Stock Funds See Exodus as Recession Fears Grip Investors

About $16.8 billion exited global stock funds in the week through June 22, with US equities seeing their first outflow in seven weeks at $17.4 billion, Bank of America Corp. said, citing EPFR Global data. Bonds saw redemptions of $23.5 billion, while investors moved $10.8 billion to cash and $0.6 billion to gold, the data show.

Bank of America’s custom bull and bear indicator remains at “maximum bearish,” strategists led by Michael Hartnett wrote in a note, which is a buy signal for stocks. For the year, investors have bought $195 billion of stocks and sold $193 billion of bonds, meaning capitulation has not been reached for equities, they said. (…)

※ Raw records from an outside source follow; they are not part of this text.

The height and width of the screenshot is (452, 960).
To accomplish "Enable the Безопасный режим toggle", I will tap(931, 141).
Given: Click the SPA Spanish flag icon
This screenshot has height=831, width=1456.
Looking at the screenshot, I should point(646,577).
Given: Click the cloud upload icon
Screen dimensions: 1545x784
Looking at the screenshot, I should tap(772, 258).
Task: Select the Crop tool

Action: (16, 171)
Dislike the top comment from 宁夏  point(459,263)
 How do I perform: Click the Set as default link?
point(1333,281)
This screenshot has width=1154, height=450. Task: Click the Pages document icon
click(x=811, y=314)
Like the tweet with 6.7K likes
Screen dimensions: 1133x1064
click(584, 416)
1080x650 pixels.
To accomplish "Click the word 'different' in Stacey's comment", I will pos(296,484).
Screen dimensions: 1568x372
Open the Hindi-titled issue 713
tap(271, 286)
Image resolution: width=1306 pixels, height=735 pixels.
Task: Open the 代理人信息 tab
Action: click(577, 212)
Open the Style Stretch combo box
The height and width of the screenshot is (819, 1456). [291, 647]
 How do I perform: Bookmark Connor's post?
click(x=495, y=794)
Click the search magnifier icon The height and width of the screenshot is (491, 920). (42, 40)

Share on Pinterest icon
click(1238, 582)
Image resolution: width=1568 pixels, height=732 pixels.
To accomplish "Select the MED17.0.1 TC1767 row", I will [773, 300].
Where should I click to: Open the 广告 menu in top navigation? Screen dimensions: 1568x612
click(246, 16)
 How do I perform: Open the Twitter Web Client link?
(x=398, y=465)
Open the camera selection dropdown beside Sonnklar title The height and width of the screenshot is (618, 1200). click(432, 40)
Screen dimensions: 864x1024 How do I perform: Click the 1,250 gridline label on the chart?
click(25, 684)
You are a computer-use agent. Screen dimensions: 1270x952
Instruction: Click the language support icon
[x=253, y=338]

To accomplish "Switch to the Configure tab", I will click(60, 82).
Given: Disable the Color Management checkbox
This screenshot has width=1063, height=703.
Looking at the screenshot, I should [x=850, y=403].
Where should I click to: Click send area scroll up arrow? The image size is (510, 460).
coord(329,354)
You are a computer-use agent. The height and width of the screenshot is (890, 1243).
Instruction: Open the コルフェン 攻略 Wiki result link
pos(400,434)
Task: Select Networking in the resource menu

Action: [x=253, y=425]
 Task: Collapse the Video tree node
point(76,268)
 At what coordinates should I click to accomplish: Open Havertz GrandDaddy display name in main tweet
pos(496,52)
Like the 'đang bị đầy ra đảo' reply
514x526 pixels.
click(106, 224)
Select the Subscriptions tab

Hartnett said last week that based on past bear markets — defined as a 20% drop for the index from recent highs — the current one for the S&P 500 would end in October with the index at 3,000 points. That’s 21% below current levels.

Morgan Stanley strategist Michael J. Wilson also sees the index dropping to 3,000 to fully reflect the scale of economic contraction. And Societe Generale SA’s Manish Kabra said this week that a 1970’s style shock amid stagnation with higher inflation could send the index crashing more than 30% from current levels.

By trading style, US small cap and large cap stocks led outflows. By sector, materials and energy saw the biggest redemptions. Technology, communication services and real estate had inflows.